Reviews
Some of the highest grade seafood available anywhere. Thanks to the Salt Lake International Airport, the Alaskan halibut is less than 15 hours out of the water when it arrives at your table. The only grade "A" scallops I have ever seen in Salt Lake, and one of the more interesting and fun cocktail menus in the city. Fantastic service, and the owners, who are also the head chefs, are on the floor EVERY SINGLE NIGHT making sure standards are maintained. That scenario and level of commitment is practically non-existent these days.
5
7 years ago (22-04-2018)
Wonderful, excellent and full of flavor. The atmosphere and service was fantastic and the waiter brought our son a dessert just because, thank you! We will visit again for sure, but next time we will be prepared for the cost, definately above a two $ price tag. We loved it and recommend it for sure!
5
7 years ago (30-05-2018)
Took forever to finally find a good seafood restaurant in SLC. Having just moved here from Southern California I was used to all my favorite fish restaurants. Having gone to at least five other suggestions I was feeling like I was never going to find good seafood here. This place was extremely good and we'd be lucky to have it back in Newport. I'm shocked this restaurant has any bad reviews. The people writing them don't seem to know what they're talking about.
5
7 years ago (30-05-2018)
I can't say enough about the mussels hear but really everything is delicious. Seafood is 24-48 hrs out of water and flown in. Randy is so friendly and really wants your experience to be memorable. If you aren't a seafood person their beef and chicken are also great options and will not disappoint.
5
7 years ago (15-05-2018)
We thoroughly enjoyed our meal last night. Upon arriving we were sat based on our reservation. Unfortunately, due to a disability, our table was not comfortable for me, but they emmediately accommodated us at another table despite being busy. That was followed by exceptional service throughout our meal.

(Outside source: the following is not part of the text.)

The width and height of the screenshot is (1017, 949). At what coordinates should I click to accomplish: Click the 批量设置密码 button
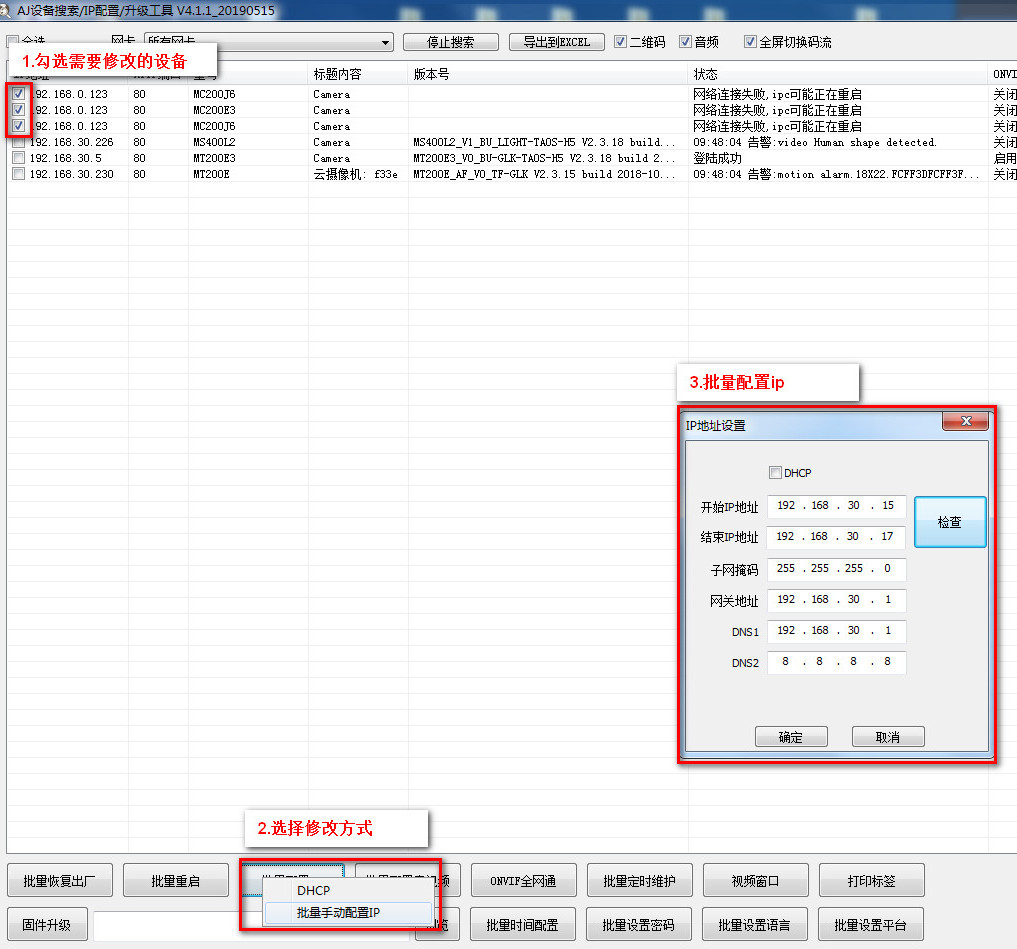tap(641, 925)
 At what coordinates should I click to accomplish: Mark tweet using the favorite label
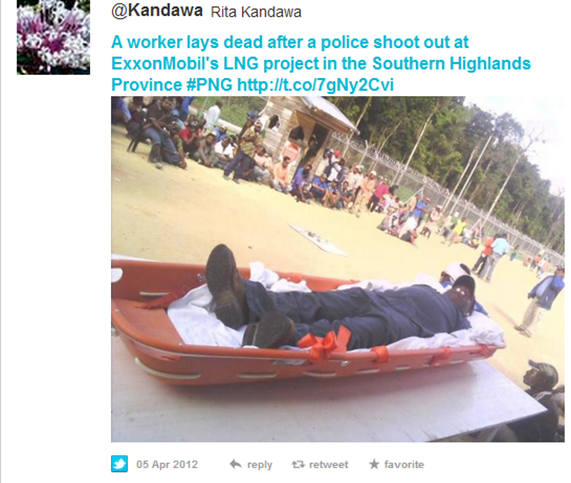point(404,464)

Some reviews have complained that they had different staff take their order, serve their meal, fill their water, or clear their plates, though this is standard practice by resturaunts that take service seriously. By dividing tasks, each member can ensure high quality service by performing with excellence while your server can oversee those tasks. There was never a dirty plate when the next course was served, or a spot left on the table. I did not need to ask for my water glass to be filled, or my wine to be served. Excellent service is about being detail oriented, and the staff met that expectation thoroughly.
The food more then satisfied my craving for exceptional quality met with beautiful presentation. Even the simplest detail on the plate was masterful, despite a full dining room. The beef was flavored masterfully, cooked to specification, and tender. My scallops were tender, fresh, and browned perfectly. The blue cheese gratin was delicious, an unexpected, yet perfect, match to my meal. Then came the cheesecake, not traditional, not heavy, but creamy and so flavorful. The fruitiness of the dessert stood out as a perfectly refreshing way to finish the meal.
Thank you to the chef and the staff for such a wonderful evening.